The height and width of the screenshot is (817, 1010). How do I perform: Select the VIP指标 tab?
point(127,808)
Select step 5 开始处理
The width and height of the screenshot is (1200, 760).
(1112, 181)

--

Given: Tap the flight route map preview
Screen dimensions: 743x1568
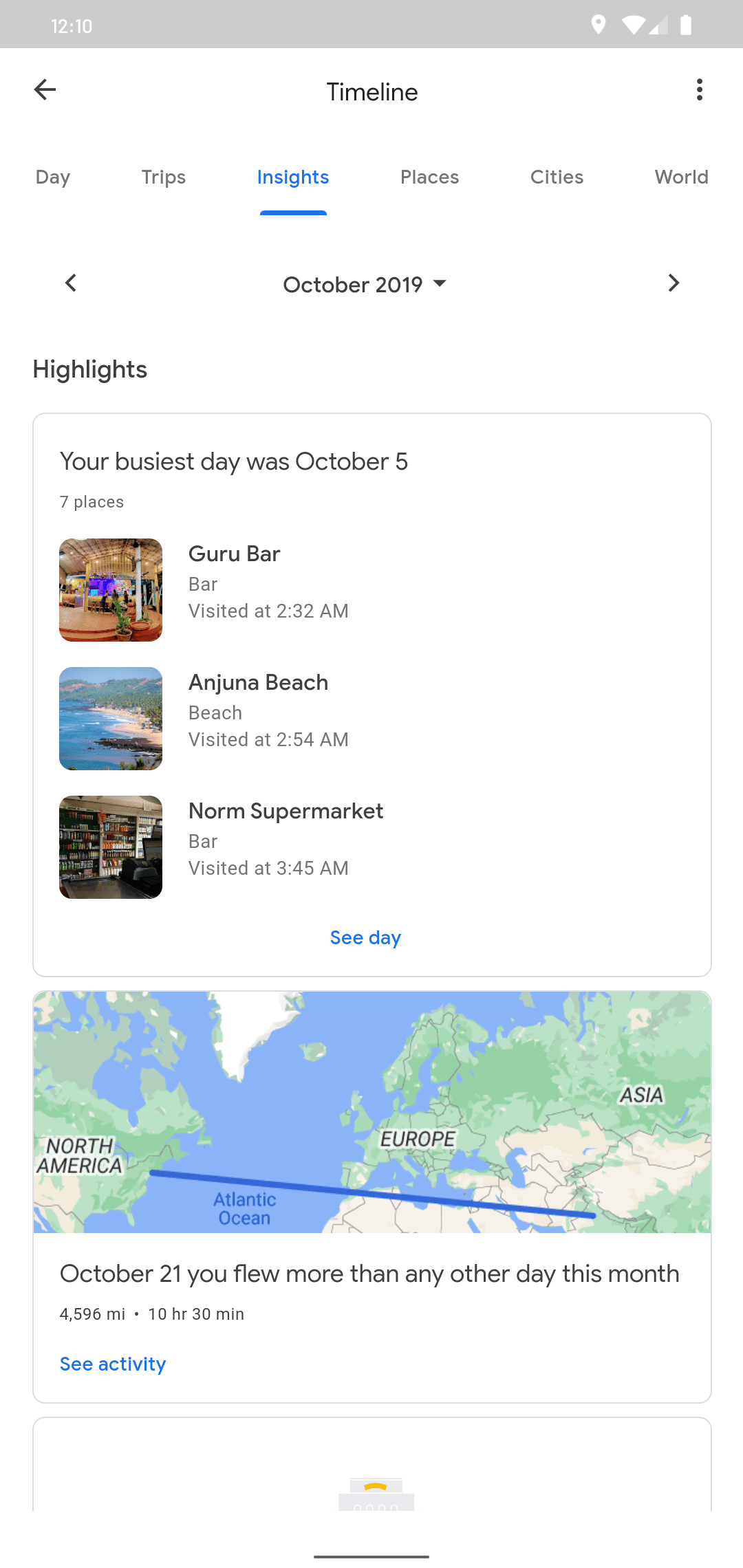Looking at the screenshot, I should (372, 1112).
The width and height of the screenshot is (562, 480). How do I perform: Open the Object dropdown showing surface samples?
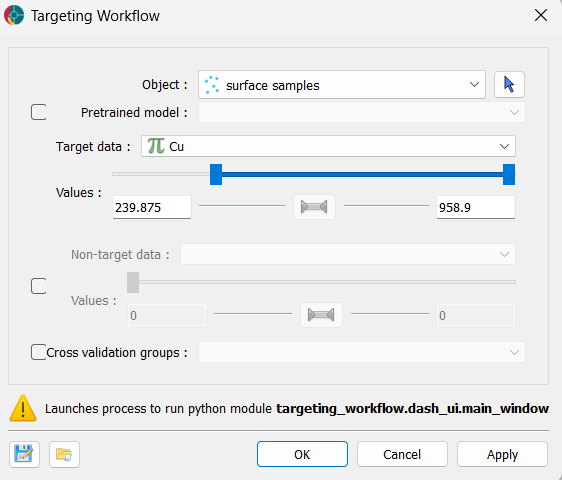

==

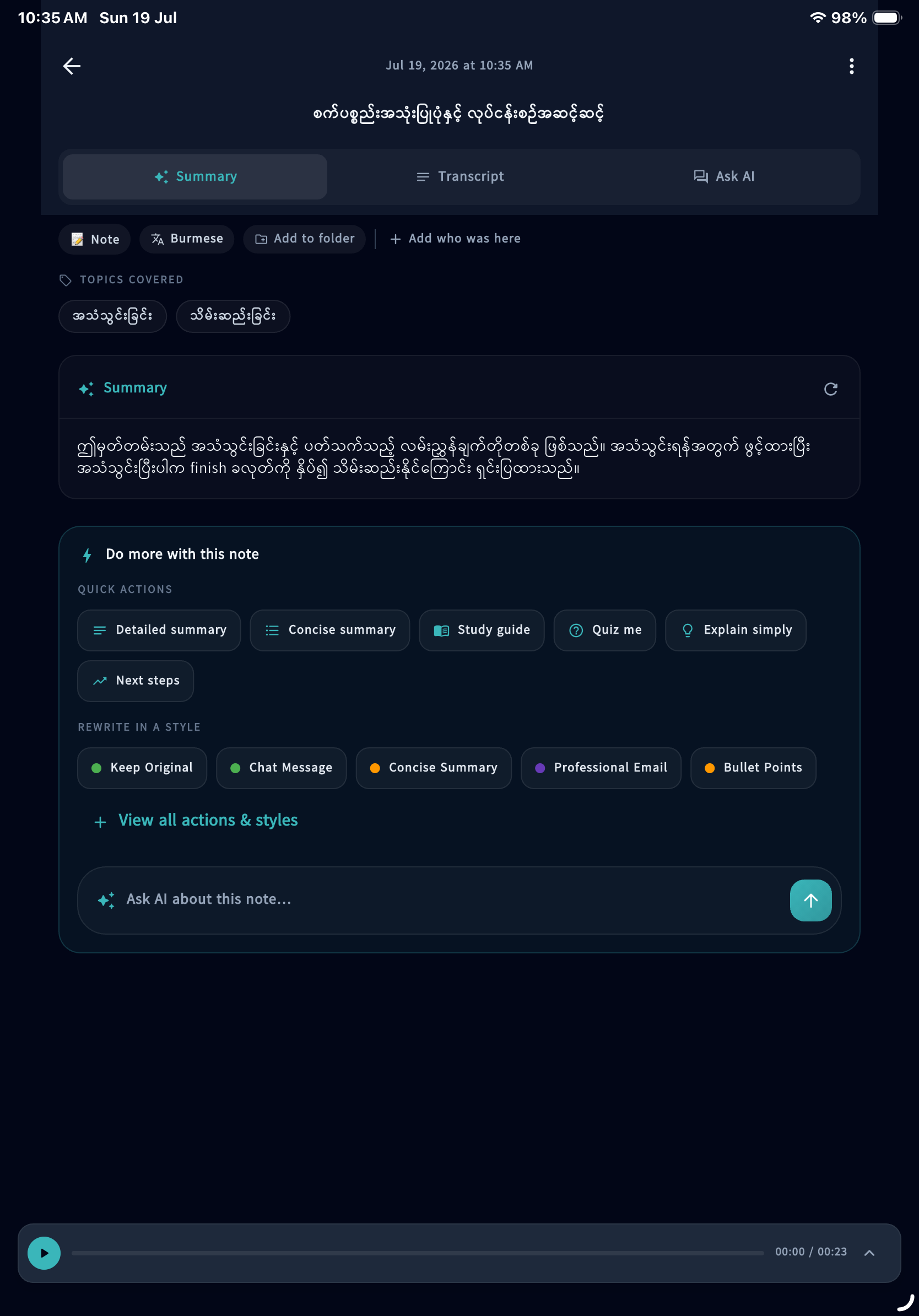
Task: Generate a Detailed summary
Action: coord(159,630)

• **WHAT TO WORK ON**
What you write out is the stretch of entries from the line containing "Screen dimensions: 743x1568" to the line containing "The width and height of the screenshot is (562, 480).", word for word, with both end lines and no pictures.

• **ANSWER SECTION**
Screen dimensions: 743x1568
Looking at the screenshot, I should (372, 1112).
The width and height of the screenshot is (562, 480). How do I perform: Open the Object dropdown showing surface samples?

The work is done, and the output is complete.